Created 02-25-2016 06:47 AM
Hello Everyone, Kindly help me on these queries ( Reference book O'reilly )
First of all Im not sure abt this word "LocalFileSystem" ,
a) Does this mean it is machines file system on which hadoop is installed example : ext2, ext3, NTFS etc.....
b) Also there are CheckSumFileSystem etccc.

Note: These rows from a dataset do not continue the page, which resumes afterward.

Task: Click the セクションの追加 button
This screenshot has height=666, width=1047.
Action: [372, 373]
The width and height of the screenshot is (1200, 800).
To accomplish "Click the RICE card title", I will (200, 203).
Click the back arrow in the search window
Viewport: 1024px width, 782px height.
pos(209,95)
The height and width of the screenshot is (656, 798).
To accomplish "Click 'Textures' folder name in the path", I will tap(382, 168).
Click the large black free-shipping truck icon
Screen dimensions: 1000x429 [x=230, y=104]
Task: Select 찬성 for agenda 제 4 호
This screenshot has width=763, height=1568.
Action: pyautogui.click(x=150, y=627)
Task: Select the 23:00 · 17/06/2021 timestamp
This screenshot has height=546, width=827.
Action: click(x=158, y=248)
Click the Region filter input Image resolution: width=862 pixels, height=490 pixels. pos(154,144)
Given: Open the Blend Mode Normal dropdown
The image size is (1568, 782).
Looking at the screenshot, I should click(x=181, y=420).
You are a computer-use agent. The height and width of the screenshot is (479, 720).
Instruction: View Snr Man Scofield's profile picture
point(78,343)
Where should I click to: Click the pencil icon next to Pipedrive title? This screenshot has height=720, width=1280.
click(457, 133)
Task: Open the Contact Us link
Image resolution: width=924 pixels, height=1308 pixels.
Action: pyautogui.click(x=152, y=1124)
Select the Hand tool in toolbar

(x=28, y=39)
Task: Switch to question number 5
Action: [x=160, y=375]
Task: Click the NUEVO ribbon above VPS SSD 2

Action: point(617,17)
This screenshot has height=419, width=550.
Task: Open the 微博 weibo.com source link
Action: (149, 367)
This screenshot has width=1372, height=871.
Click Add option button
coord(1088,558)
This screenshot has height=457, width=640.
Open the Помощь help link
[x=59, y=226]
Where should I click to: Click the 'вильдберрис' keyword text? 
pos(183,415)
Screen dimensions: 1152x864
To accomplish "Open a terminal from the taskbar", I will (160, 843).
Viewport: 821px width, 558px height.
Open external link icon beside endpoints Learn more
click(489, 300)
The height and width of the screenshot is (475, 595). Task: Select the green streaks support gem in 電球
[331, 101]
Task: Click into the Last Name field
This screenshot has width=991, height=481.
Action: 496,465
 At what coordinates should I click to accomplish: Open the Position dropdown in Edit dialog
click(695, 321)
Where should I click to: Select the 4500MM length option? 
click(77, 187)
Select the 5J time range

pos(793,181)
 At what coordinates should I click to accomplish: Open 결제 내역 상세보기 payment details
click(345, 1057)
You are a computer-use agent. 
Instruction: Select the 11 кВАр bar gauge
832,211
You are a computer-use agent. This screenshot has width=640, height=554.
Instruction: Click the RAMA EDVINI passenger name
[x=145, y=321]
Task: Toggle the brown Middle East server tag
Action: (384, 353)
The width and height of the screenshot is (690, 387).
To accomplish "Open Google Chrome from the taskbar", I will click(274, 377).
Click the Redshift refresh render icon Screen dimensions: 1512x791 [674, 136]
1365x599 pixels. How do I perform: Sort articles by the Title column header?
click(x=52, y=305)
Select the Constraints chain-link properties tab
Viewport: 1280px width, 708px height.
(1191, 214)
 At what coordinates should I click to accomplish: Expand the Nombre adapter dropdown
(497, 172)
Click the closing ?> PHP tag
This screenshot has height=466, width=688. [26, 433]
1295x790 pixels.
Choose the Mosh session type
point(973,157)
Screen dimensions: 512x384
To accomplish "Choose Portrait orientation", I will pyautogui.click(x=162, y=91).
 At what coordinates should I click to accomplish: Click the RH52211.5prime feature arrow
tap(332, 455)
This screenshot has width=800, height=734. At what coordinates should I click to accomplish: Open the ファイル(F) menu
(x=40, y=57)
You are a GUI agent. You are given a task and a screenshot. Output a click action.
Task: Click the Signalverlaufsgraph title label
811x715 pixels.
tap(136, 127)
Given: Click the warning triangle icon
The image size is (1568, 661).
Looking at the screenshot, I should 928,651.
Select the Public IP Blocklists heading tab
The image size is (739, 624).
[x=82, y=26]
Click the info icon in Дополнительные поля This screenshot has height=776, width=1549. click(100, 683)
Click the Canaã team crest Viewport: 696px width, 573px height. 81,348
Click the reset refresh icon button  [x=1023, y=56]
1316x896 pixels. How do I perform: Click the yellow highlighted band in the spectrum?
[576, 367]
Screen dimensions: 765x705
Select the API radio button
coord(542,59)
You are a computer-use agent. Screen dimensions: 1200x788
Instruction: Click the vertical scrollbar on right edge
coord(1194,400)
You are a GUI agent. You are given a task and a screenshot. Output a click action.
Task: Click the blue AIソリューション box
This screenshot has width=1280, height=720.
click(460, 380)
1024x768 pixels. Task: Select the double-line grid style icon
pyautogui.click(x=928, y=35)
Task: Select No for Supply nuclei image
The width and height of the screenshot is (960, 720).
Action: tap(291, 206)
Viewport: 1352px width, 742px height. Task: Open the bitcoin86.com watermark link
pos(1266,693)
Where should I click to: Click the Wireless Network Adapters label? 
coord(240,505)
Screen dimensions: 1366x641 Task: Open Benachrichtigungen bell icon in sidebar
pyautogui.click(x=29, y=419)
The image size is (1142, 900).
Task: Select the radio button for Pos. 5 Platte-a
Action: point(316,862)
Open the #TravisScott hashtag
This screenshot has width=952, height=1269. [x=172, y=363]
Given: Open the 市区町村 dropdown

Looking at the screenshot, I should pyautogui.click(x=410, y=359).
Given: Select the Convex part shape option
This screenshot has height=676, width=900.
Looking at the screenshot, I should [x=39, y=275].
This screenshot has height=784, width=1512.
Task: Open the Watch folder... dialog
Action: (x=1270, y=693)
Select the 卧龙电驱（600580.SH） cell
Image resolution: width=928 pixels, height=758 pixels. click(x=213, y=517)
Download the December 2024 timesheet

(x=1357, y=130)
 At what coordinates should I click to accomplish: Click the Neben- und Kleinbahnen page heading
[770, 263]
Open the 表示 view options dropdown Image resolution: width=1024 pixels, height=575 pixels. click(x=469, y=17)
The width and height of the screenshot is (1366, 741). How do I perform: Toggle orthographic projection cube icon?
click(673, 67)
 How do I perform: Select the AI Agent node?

Why hadoop has multiple filesystems , i thought it has only HDFS apart from local machines filesystem.
Questions :
Can someone explain me this statement , very confusing to me right now.
1. The Hadoop LocalFileSystem performs client-side checksumming.
So if im correct, without this filesystem earlier client used to calculate the checksum for each chunk of data and pass it to datanodes for storage? correct me if my understanding is wrong .
2. This means that when you write a file called filename, the filesystem client transparently creates a hidden file, .filename.crc, in the same directory containing the checksums for each chunk of the file.
Where is this filestystem client at the client layer or at the hdfs layer
The chunk size is controlled by the file.bytes-per-checksum property, which defaults to 512 bytes. The chunk size is stored as metadata in the .crc file, so the file can be read back correctly even if the setting for the chunk size has changed. Checksums are verified when the file is read, and if an error is detected, LocalFileSystem throws a ChecksumException.
How does this FileSystem differs from HDFS in terms of Checksum ???????
Created 02-25-2016 11:20 PM
Hello @sameer khan.
It may not be clear that terminology like "LocalFileSystem" and "ChecksumFileSystem" is in fact referring to Java class names in the Hadoop codebase. Hadoop contains not only HDFS, but also a broader abstract concept of "file system". This abstract concept is represented in the code by an abstract class named FileSystem. Here is a link to the JavaDocs:
http://hadoop.apache.org/docs/r2.7.2/api/org/apache/hadoop/fs/FileSystem.html
Applications that we traditionally think of as running on HDFS, like MapReduce, are not in fact tightly coupled to HDFS code. Instead, these application are written to use the abstract FileSystem API. The most familiar implementation of the FileSystem API is the DistributedFileSystem class, which is the client side of HDFS. Alternative implementations are possible though, such as file systems backed by S3 or Azure Storage.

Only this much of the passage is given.